On one side of that coin you have a highly accountable, can-do attitude that isn’t afraid to quit, change course, or start over when things suck. On the other, rampant neuroticism. One side is a badge of honor, the other an albatross.

I have come to understand that I am this way in part because of my childhood and family of origin (control issues for days) and in part because of my nature (or karma, depending on what side of the woo fence you fall on). I have also come to understand that this information is irrelevant.

Feeling like there’s something to fix gives meaning or direction to the overwhelming chaos that is life. Setting about to fix it feels proactive. It might not be the right thing, but at least you’re doing something.

For me, and I imagine other people as well, this becomes problematic when the path towards better becomes a manic death march. When it boots you out of the flow of the river — where all those good vibey feelings like faith and trust live — into the rigid terrain of the banks. There you become tense and hyper vigilant, so focused on the step right in front of you for fear of falling and breaking your face, that you lose sight of the horizon.

More and more, as I get older, I see how sneaky this proclivity for control is. How even the most well-intentioned shift in thinking or habit can become a method of self-flagellation. An expression of fear, rather than love.

It’s a fine, fine line.

Discipline isn’t inherently bad. Nor is structure, predictability, or hard work. But when healthy habits are motivated and enforced by fear instead of love, they become toxic, self-abusive tactics that are most definitely not in service of better, happier, or safer.

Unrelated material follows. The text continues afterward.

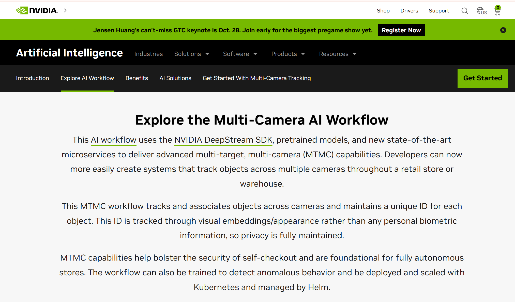This screenshot has width=515, height=302.
Task: Open the US region globe icon
Action: coord(481,11)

I am constantly working on this. And it’s hard. I have waged war with my body for most of my life. I’ve starved it, stuffed it, poisoned it, ignored it, called it horrible names. I’ve done the same to my heart. This sometimes looked like taking care, even to me.

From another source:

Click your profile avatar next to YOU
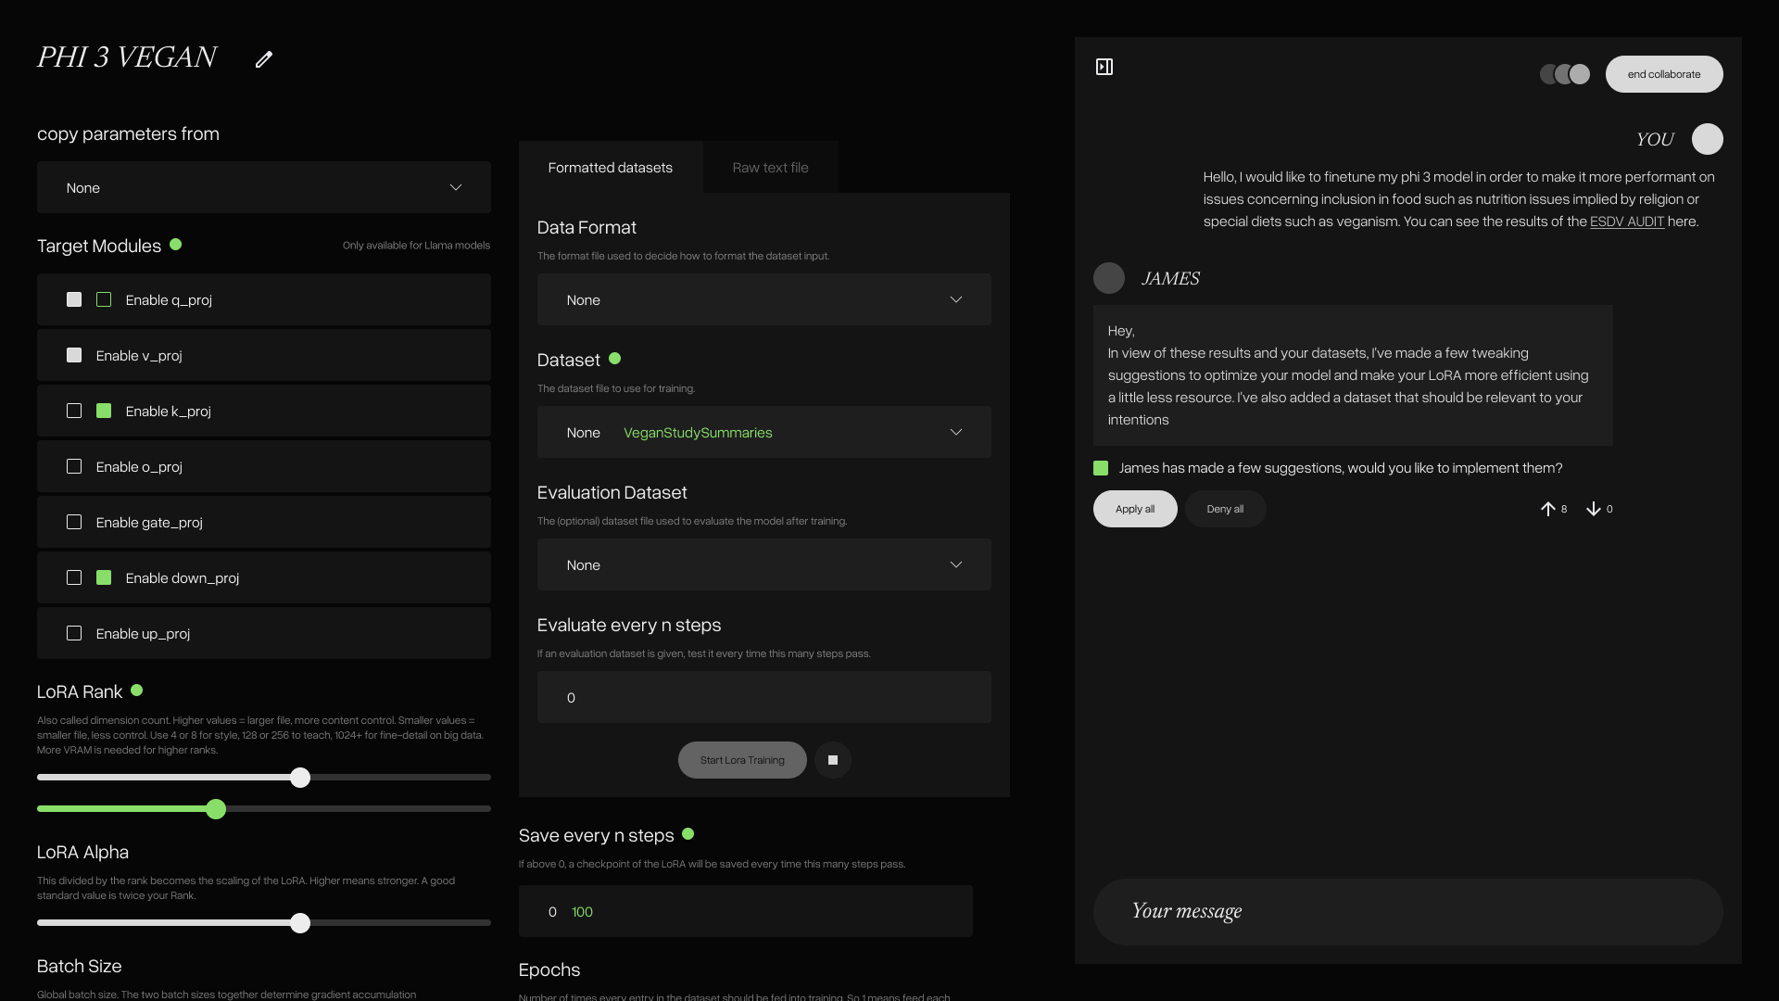coord(1707,139)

Somewhere along the line my brain, the thinking part of me, got the idea that it was in charge. That as long as it was calling the shots we’d be okay. Little did I know, with all my rules and routines around food, exercise, and relationships, I was silencing the wisest, safest, most powerful part of myself. My intuition, my inner knowing.

The gift of my 34th year was the realization that “if you want something you’ve never had, you have to do something you’ve never done.” Which for me translates to saying no. Asking for help more but talking less. Sitting with my feelings instead of on them. Trusting my instincts instead of judging them. And a whole host of other things yet to be discovered.

In 30 days I will turn 35. Strangely, this birthday doesn’t feel as overtly big and scary as the last one, but it does feel significant, in both disturbing and liberating ways. I am not the 35 year old I imagined I’d be five or ten or 15 years ago. I no longer fall into marketers’ 18–34 demographic. I now get lumped in with the middle aged folks, those 35 to 52. And I cross that threshold without a partner, a house, or IRA.

But with each passing year I am undoubtedly softening. Better able to distinguish between the river and the bank. More determined than ever to stay in love and kindness, towards myself and others. More grateful for the things I do have— a firecracker kid, my family of friends, my work.

Writing is one of the tools I use to course correct. Because when I am writing, I feel more like myself. More in the flow, more tuned in and turned on. I forget this, often. Something about the spring serves to remind me though. So, as I did last year, today I am committing to writing something every day for the next 30 days leading up to my birthday. I’m also committing to the formal banishment of all forms of verbal negativity including complaining, whining, and gossiping. Feels hard and scary and therefore completely right. I am doing both of these things as a gift to myself. As a show of loyalty and commitment to who I am becoming, rather than who I’ve been. A white flag. An act of love.

“A miracle is just a shift in perception from fear to love.”